#### Material to process

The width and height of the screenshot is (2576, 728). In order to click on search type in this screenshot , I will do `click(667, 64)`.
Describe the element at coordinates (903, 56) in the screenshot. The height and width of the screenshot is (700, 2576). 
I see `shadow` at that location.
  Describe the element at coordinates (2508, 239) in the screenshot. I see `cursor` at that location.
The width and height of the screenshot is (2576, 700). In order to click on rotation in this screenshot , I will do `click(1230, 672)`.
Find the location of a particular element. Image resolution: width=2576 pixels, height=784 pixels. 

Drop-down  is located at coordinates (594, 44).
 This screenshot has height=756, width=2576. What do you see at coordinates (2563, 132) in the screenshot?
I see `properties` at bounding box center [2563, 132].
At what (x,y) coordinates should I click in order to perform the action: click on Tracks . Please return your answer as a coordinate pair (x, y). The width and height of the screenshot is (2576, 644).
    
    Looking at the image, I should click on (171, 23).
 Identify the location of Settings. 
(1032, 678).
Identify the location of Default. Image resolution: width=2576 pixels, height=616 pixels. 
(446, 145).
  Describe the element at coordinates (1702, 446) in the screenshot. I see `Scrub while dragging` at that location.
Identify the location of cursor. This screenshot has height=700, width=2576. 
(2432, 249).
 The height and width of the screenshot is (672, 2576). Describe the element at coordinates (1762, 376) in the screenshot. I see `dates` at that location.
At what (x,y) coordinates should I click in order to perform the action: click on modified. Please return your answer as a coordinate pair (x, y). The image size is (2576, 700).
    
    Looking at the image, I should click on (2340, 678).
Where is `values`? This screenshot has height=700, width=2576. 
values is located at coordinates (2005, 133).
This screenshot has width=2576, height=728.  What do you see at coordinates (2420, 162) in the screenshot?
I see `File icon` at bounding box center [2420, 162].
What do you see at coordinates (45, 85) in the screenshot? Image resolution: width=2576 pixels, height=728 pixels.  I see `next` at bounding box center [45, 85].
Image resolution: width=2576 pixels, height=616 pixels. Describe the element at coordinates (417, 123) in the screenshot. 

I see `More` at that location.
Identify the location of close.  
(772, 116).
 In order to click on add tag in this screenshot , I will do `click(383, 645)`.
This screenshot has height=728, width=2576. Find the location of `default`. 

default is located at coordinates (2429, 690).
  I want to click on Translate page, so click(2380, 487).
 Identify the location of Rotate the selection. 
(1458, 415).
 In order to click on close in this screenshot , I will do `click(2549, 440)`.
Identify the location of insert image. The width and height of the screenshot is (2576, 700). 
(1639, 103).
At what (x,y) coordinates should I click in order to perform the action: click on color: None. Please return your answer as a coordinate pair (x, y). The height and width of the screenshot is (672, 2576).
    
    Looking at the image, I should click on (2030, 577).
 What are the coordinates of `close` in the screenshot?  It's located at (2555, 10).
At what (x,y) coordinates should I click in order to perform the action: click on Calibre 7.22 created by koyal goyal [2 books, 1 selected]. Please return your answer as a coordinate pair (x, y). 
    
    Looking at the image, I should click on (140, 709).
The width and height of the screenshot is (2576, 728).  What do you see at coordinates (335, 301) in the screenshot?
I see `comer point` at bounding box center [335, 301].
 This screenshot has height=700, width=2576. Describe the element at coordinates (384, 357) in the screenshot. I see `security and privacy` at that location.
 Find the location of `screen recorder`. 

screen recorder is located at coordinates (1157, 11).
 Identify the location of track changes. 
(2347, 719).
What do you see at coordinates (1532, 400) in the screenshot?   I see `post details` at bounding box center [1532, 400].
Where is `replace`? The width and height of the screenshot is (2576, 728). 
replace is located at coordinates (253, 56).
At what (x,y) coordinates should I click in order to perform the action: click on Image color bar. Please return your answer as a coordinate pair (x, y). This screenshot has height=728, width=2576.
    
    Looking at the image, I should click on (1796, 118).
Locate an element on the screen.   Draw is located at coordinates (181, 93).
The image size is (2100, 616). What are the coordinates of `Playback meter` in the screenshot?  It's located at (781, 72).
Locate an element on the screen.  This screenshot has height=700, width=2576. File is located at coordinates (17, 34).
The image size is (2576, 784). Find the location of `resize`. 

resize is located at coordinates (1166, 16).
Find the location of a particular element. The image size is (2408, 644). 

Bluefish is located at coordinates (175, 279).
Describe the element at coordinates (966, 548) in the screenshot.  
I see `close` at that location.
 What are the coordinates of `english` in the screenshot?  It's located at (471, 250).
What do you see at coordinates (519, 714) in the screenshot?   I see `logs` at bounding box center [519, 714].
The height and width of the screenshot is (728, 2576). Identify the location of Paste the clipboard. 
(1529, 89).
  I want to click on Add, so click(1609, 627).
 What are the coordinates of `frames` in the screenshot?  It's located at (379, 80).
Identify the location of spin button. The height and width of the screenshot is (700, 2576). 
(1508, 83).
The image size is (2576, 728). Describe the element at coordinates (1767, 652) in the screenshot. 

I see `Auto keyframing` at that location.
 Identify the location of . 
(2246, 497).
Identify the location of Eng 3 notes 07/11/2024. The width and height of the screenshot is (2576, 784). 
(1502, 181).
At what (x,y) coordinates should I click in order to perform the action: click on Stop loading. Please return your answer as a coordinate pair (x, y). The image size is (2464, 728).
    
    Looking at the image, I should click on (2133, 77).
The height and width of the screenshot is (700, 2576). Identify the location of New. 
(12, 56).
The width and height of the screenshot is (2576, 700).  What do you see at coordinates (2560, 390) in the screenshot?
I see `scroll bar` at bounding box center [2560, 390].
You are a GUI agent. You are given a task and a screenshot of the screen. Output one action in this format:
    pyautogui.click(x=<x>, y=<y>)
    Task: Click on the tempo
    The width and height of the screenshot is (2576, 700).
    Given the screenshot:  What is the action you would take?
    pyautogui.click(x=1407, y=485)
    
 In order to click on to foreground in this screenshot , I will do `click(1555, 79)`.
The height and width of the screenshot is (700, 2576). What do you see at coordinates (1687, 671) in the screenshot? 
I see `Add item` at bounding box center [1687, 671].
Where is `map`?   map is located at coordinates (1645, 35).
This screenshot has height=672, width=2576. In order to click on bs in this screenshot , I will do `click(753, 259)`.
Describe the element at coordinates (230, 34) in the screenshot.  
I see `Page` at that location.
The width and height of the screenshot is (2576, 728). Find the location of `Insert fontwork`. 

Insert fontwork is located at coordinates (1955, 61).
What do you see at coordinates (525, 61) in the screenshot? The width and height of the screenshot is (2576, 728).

########

### What you are asked to do
Revise all the records above, replacing "Identify the location of" with "Locate" and leaving everything else unchanged.

### Complete output
The width and height of the screenshot is (2576, 728). In order to click on search type in this screenshot , I will do `click(667, 64)`.
Describe the element at coordinates (903, 56) in the screenshot. The height and width of the screenshot is (700, 2576). 
I see `shadow` at that location.
  Describe the element at coordinates (2508, 239) in the screenshot. I see `cursor` at that location.
The width and height of the screenshot is (2576, 700). In order to click on rotation in this screenshot , I will do `click(1230, 672)`.
Find the location of a particular element. Image resolution: width=2576 pixels, height=784 pixels. 

Drop-down  is located at coordinates (594, 44).
 This screenshot has height=756, width=2576. What do you see at coordinates (2563, 132) in the screenshot?
I see `properties` at bounding box center [2563, 132].
At what (x,y) coordinates should I click in order to perform the action: click on Tracks . Please return your answer as a coordinate pair (x, y). The width and height of the screenshot is (2576, 644).
    
    Looking at the image, I should click on (171, 23).
 Locate Settings. 
(1032, 678).
Locate Default. Image resolution: width=2576 pixels, height=616 pixels. 
(446, 145).
  Describe the element at coordinates (1702, 446) in the screenshot. I see `Scrub while dragging` at that location.
Locate cursor. This screenshot has height=700, width=2576. 
(2432, 249).
 The height and width of the screenshot is (672, 2576). Describe the element at coordinates (1762, 376) in the screenshot. I see `dates` at that location.
At what (x,y) coordinates should I click in order to perform the action: click on modified. Please return your answer as a coordinate pair (x, y). The image size is (2576, 700).
    
    Looking at the image, I should click on (2340, 678).
Where is `values`? This screenshot has height=700, width=2576. 
values is located at coordinates (2005, 133).
This screenshot has width=2576, height=728.  What do you see at coordinates (2420, 162) in the screenshot?
I see `File icon` at bounding box center [2420, 162].
What do you see at coordinates (45, 85) in the screenshot? Image resolution: width=2576 pixels, height=728 pixels.  I see `next` at bounding box center [45, 85].
Image resolution: width=2576 pixels, height=616 pixels. Describe the element at coordinates (417, 123) in the screenshot. 

I see `More` at that location.
Locate close.  
(772, 116).
 In order to click on add tag in this screenshot , I will do `click(383, 645)`.
This screenshot has height=728, width=2576. Find the location of `default`. 

default is located at coordinates (2429, 690).
  I want to click on Translate page, so click(2380, 487).
 Locate Rotate the selection. 
(1458, 415).
 In order to click on close in this screenshot , I will do `click(2549, 440)`.
Locate insert image. The width and height of the screenshot is (2576, 700). 
(1639, 103).
At what (x,y) coordinates should I click in order to perform the action: click on color: None. Please return your answer as a coordinate pair (x, y). The height and width of the screenshot is (672, 2576).
    
    Looking at the image, I should click on (2030, 577).
 What are the coordinates of `close` in the screenshot?  It's located at (2555, 10).
At what (x,y) coordinates should I click in order to perform the action: click on Calibre 7.22 created by koyal goyal [2 books, 1 selected]. Please return your answer as a coordinate pair (x, y). 
    
    Looking at the image, I should click on (140, 709).
The width and height of the screenshot is (2576, 728).  What do you see at coordinates (335, 301) in the screenshot?
I see `comer point` at bounding box center [335, 301].
 This screenshot has height=700, width=2576. Describe the element at coordinates (384, 357) in the screenshot. I see `security and privacy` at that location.
 Find the location of `screen recorder`. 

screen recorder is located at coordinates (1157, 11).
 Locate track changes. 
(2347, 719).
What do you see at coordinates (1532, 400) in the screenshot?   I see `post details` at bounding box center [1532, 400].
Where is `replace`? The width and height of the screenshot is (2576, 728). 
replace is located at coordinates (253, 56).
At what (x,y) coordinates should I click in order to perform the action: click on Image color bar. Please return your answer as a coordinate pair (x, y). This screenshot has height=728, width=2576.
    
    Looking at the image, I should click on (1796, 118).
Locate an element on the screen.   Draw is located at coordinates (181, 93).
The image size is (2100, 616). What are the coordinates of `Playback meter` in the screenshot?  It's located at (781, 72).
Locate an element on the screen.  This screenshot has height=700, width=2576. File is located at coordinates (17, 34).
The image size is (2576, 784). Find the location of `resize`. 

resize is located at coordinates (1166, 16).
Find the location of a particular element. The image size is (2408, 644). 

Bluefish is located at coordinates (175, 279).
Describe the element at coordinates (966, 548) in the screenshot.  
I see `close` at that location.
 What are the coordinates of `english` in the screenshot?  It's located at (471, 250).
What do you see at coordinates (519, 714) in the screenshot?   I see `logs` at bounding box center [519, 714].
The height and width of the screenshot is (728, 2576). Locate Paste the clipboard. 
(1529, 89).
  I want to click on Add, so click(1609, 627).
 What are the coordinates of `frames` in the screenshot?  It's located at (379, 80).
Locate spin button. The height and width of the screenshot is (700, 2576). 
(1508, 83).
The image size is (2576, 728). Describe the element at coordinates (1767, 652) in the screenshot. 

I see `Auto keyframing` at that location.
 Locate . 
(2246, 497).
Locate Eng 3 notes 07/11/2024. The width and height of the screenshot is (2576, 784). 
(1502, 181).
At what (x,y) coordinates should I click in order to perform the action: click on Stop loading. Please return your answer as a coordinate pair (x, y). The image size is (2464, 728).
    
    Looking at the image, I should click on (2133, 77).
The height and width of the screenshot is (700, 2576). Locate New. 
(12, 56).
The width and height of the screenshot is (2576, 700).  What do you see at coordinates (2560, 390) in the screenshot?
I see `scroll bar` at bounding box center [2560, 390].
You are a GUI agent. You are given a task and a screenshot of the screen. Output one action in this format:
    pyautogui.click(x=<x>, y=<y>)
    Task: Click on the tempo
    The width and height of the screenshot is (2576, 700).
    Given the screenshot:  What is the action you would take?
    pyautogui.click(x=1407, y=485)
    
 In order to click on to foreground in this screenshot , I will do `click(1555, 79)`.
The height and width of the screenshot is (700, 2576). What do you see at coordinates (1687, 671) in the screenshot? 
I see `Add item` at bounding box center [1687, 671].
Where is `map`?   map is located at coordinates (1645, 35).
This screenshot has height=672, width=2576. In order to click on bs in this screenshot , I will do `click(753, 259)`.
Describe the element at coordinates (230, 34) in the screenshot.  
I see `Page` at that location.
The width and height of the screenshot is (2576, 728). Find the location of `Insert fontwork`. 

Insert fontwork is located at coordinates (1955, 61).
What do you see at coordinates (525, 61) in the screenshot? The width and height of the screenshot is (2576, 728).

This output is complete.